図2. 脳卒中を発症した時に、自信をもって脳卒中を疑うためのポスター

脳卒中の専門病院の体制について

昨年、日本脳卒中学会は24時間365日体制で、脳卒中の疑いのある患者さんを受け入れ、脳卒中の治療を迅速に提供できる全国の約980病院を「一次脳卒中センター」という名称で認定しました。

脳の血管が血栓などで詰まるタイプの脳梗塞では、詰まった血栓を点滴で溶かすtPA(ティピーエー)とういう治療が有効ですが、治療開始が遅れると効果は弱くなるばかりか、逆に副作用が多くなるため、脳梗塞を発症してから4時間30分以内しか治療適応がありません。しかもこの治療は、治療前に病院での診察や検査が必要で、これらに約1時間はかかってしまいます。そのため、脳梗塞を発症した場合、3時間30分以内に「一次脳卒中センター」に到着できないとtPA治療を受けることができません。

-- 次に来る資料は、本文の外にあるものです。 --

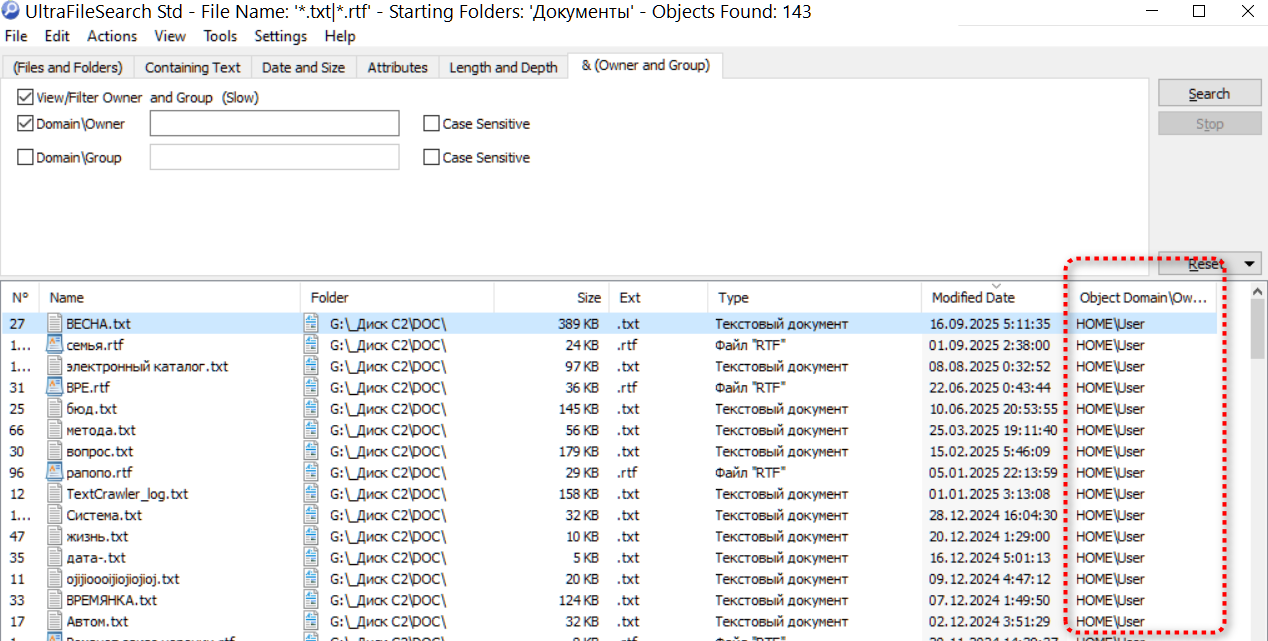The image size is (1268, 641).
Task: Uncheck View/Filter Owner and Group checkbox
Action: [25, 98]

なので、脳卒中を発症した場合、そのことに気づき、すぐに救急車を呼んで、一刻も早く「一次脳卒中センター」に到着するように行動することがとても大事になります。

脳卒中の予防、脳卒中を再発させないための秘訣

いままで、脳卒中の種類と脳卒中になった時のどう行動するかについての話をしてきましたが、脳卒中の発症を予防したり、脳卒中の再発を予防することも重要です。

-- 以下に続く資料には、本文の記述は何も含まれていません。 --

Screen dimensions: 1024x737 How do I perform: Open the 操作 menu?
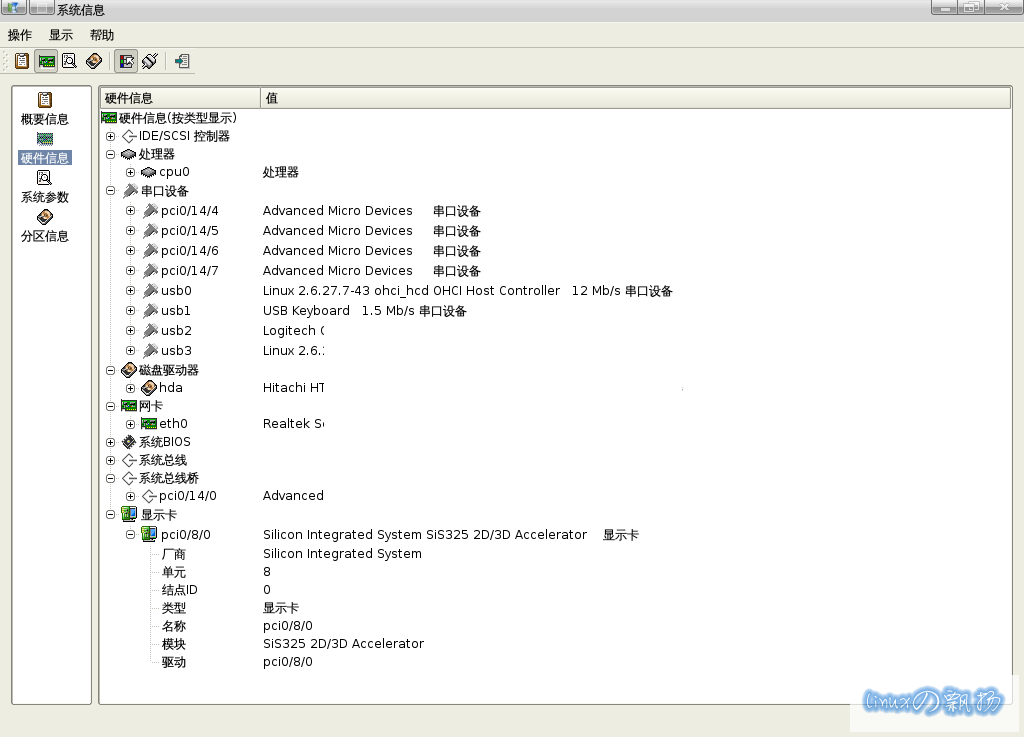(20, 35)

私の外来でいつも患者さん説明している脳卒中にならない、または、脳卒中を再発させない注意点を、簡単に説明しておきます。

脳卒中は原因として、加齢の他、生活習慣病(高血圧、脂質異常症、糖尿病など)や心房細動という不整脈などが知られています。日頃から、かかりつけ医を持ち、生活習慣病や不整脈の検査や治療を受けるようにしてください。特に心房細動という不整脈は、自覚症状がないことも多く、定期的に心電図検査を受けたり、ご自身で脈を測る練習をしておくことが重要です。また、くも膜下出血の原因となる脳動脈瘤は無症状のことがほとんどですので、脳ドックで脳の検査を受けることをお勧めします。

  1. 生活習慣病(高血圧、脂質異常症、糖尿病など)の予防と治療
  2. 不整脈の検査や治療、ご自身で脈を測る練習
  3. 脳ドックなどで、くも膜下出血の原因となる血管の瘤(脳動脈瘤)を見つける

最後に

脳卒中について、ぜひ、皆様に知っておいていただきたいお話をしました。今回、紹介した治療以外にも、脳卒中専門病院では血管内治療(血管の中からの治療)や外科手術によって脳卒中の後遺症を軽くできる可能性があります。日頃より、脳卒中にならない、再発しない様に気をつけ、それでも脳卒中になった時には、それに気づき、できるだけ早く脳の専門病院(一次脳卒中センター)に到着することが重要であることを覚えておいてください。日頃から、上のポスターのサインに慣れておくと、いざという時にきっと役立つと思います。